Characteristics of Longhaired Dachshunds
Long-haired Dachshund Coat
The American Kennel Club breed standard for the long-haired dachshund states that the "sleek, glistening," hair often has a slight wave. The hair is longer on the ears, underneath the neck, on the chest, on the back of the legs and on the abdomen. However, too long a coat, or equal amounts of long hair all over the body, is undesirable. Curliness is not permitted, nor is a noticeable parting of the hair on the back. The hair is longest on the tail, which should have a flaglike appearance as the dog carries it.
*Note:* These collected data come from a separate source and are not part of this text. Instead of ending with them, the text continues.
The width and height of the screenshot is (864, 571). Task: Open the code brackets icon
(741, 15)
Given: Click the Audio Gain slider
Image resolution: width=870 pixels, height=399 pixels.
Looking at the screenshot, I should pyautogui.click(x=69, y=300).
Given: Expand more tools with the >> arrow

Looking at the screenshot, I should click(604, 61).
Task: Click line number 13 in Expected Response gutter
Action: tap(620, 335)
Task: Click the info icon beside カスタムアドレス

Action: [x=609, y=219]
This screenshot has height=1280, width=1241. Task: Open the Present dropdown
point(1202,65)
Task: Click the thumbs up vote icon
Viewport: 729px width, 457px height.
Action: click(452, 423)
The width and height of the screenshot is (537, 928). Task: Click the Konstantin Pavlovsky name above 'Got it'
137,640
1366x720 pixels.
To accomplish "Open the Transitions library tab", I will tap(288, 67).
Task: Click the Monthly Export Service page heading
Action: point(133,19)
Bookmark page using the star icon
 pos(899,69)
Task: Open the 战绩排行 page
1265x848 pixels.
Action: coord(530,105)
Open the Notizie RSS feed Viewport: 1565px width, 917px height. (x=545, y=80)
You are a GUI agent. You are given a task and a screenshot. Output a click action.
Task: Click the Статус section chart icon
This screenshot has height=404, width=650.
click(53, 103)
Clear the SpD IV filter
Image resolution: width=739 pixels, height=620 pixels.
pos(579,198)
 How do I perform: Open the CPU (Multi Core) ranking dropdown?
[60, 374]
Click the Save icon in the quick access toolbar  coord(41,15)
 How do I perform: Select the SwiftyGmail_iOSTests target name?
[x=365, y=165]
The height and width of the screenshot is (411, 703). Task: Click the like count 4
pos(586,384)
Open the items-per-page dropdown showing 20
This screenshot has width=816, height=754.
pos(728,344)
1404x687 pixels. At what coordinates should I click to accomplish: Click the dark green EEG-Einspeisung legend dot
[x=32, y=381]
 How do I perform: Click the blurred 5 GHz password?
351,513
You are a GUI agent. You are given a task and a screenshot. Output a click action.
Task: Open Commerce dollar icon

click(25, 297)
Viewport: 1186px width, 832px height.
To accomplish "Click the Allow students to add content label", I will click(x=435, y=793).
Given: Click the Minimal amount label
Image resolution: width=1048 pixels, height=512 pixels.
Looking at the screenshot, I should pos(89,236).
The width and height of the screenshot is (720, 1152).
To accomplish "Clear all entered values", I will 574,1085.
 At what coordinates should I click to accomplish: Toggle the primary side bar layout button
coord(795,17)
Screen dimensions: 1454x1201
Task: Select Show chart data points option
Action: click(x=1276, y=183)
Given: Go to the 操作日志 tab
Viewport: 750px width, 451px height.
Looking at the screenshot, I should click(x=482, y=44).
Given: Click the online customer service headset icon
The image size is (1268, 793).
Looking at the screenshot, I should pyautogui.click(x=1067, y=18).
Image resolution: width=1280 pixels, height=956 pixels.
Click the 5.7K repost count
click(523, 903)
Long-haired dachshunds appear in solid colors, including red or cream. Bicolored long-haired doxies might be black, gray, fawn and chocolate, with cream or tan markings above the eyes, the paws, on the underlip and jaw sides, the inner ear, chest and throat. These markings are also found on the front legs, near the anus and the underside of the tail. The nose, paw pads and nails are black for black doxies, and dark brown for all other shades.
Miniature or Standard
Like other doxies, long-haired dachshunds appear in miniature and standard sizes. The breed standard specifies weight as the criteria, not height for such a short canine. The miniature doxie can't weigh more than 11 pounds by his first birthday. The standard doxie weighs between 16 and 32 pounds at maturity. That's for American Kennel Club conformation show purposes. In the gray zone, between 12 and 15 pounds, they are either a large miniature or a small standard dog, and referred to as "tweenies."
Grooming and Bathing
Your long-haired doxie's coat requires a lot more grooming than the smooth-coated dachshund. The fine coat is subject to tangles, so you'll need to brush your pet daily. Use a soft brush for daily grooming, but give your dog a careful grooming twice weekly with a wire brush for tangle removal. Brush your dog in the direction of hair growth. If your dog does develop a mat, snipping it off might be easier and less painful than trying to comb it out. Your doxie shouldn't require much bathing unless he's truly dirty, but use a blow-dryer -- set on low -- to dry him after his bath.